Once your questions are in place, the next step is to pair the responses with tags in your ecommerce platform and marketing automation tools. Your goal is to use your quiz to create a profile of tags for each quiz taker.
For instance, suppose you have a question that asks quiz takers if they prefer sweet, salty, or savory flavors. If a quiz taker selects “salty,” add a “salty” tag to their customer profile in your ecommerce and marketing automation tools.
This process is called segmentation. It will allow you to send email and SMS content about salty flavors to subscribers with the “salty” tag (we’ll get to this in the next step).
Consider using negative tags as well. If a subscriber hates sour flavors, add a tag to their profile that indicates this. Then you can make sure they never receive content about sour flavors.
Don’t be stingy with your tags. Tag your subscribers as much as possible to store as much data as you can. You never know when a data point will come in handy.
Finally, add similar tags to your ecommerce products. These tags will allow you to pair products with your segments. When you make that email flow for salty products, you can instruct your marketing automation tool to insert products with the “salty” tag. In Shopify, you can add tags to any product in the product editor.
With your quiz and tag system in place, your final step is to prepare personalized content for your subscribers based on their responses.
Build automations specific to the data you gathered in the quiz. During this process, you’ll have a lot of freedom. Ultimately, you’ll need to decide what adds value to your subscribers’ lives.
The key, however, is to make them feel understood. You want your subscribers to feel like you know them personally. You’ll achieve this by sending them content you already know they’ll love.
Product recommendations are one way to add value, but not everything has to be product-focused. You could offer educational content, user-generated content, or something unique.
Use their language in your content as well. If a quiz taker tells you they’re looking for ways to destress in the evening, send content that acknowledges their feelings. You don’t necessarily have to provide a solution. Simply showing a subscriber that you understand is a big win.

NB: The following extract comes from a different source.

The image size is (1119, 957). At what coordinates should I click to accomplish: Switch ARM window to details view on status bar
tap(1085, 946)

You want your subscribers to feel like you know them personally. You’ll achieve this by sending them content you already know they’ll love.

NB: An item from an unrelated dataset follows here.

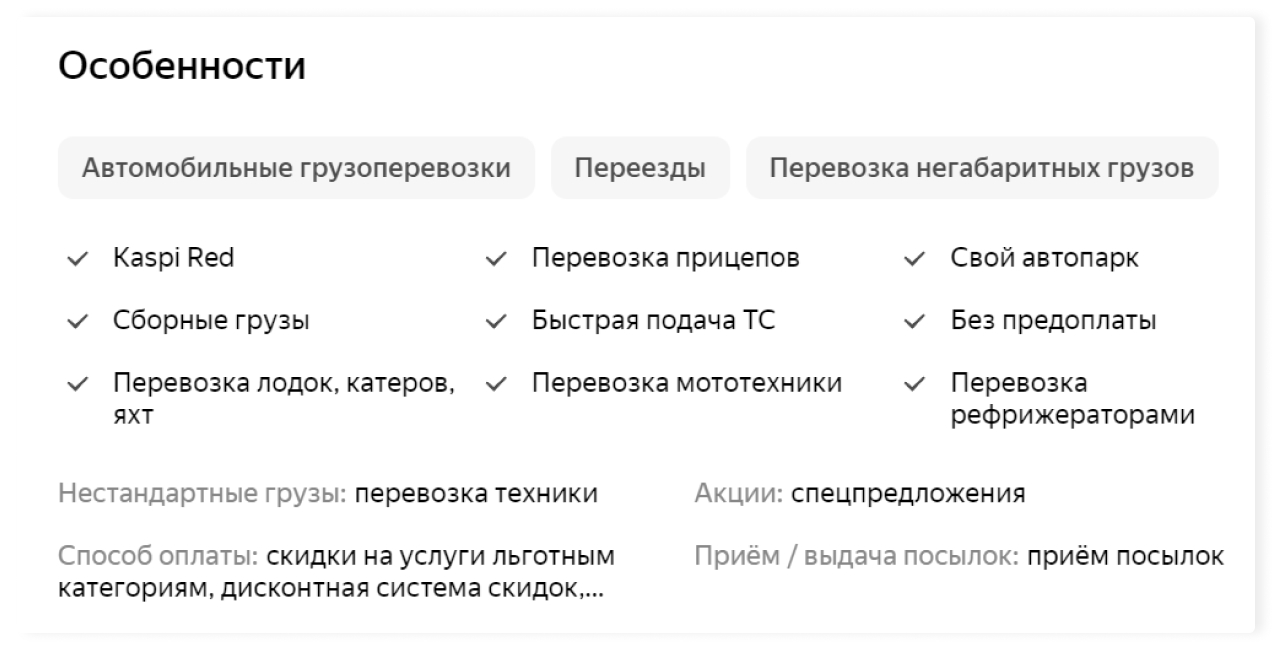Click the checkmark next to Перевозка прицепов
The height and width of the screenshot is (650, 1272).
click(495, 260)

Don't be afraid to get crafty by using multiple tags together. For example, if a subscriber has tags for “puppy” and “health-conscious,” you could offer tips for dog health or recommend dog food products that are health-oriented.
When using ARPU, merchants can use Shopify tags to build custom campaigns to send subscribers highly personalized upcoming order notifications. These tags can come from anywhere, including your quiz data.
When collecting data, the information provided by your subscribers is always the most valuable because it’s reliable, accurate, and current. Quizzes are a fun and engaging way to collect this precious data, which makes them a powerful tool to personalize your subscribers’ experience with your brand.
The critical takeaway is to be intentional about the quiz data you collect. Think about the information you need for good segmentation and personalization, then prepare quiz questions that help you meet those goals.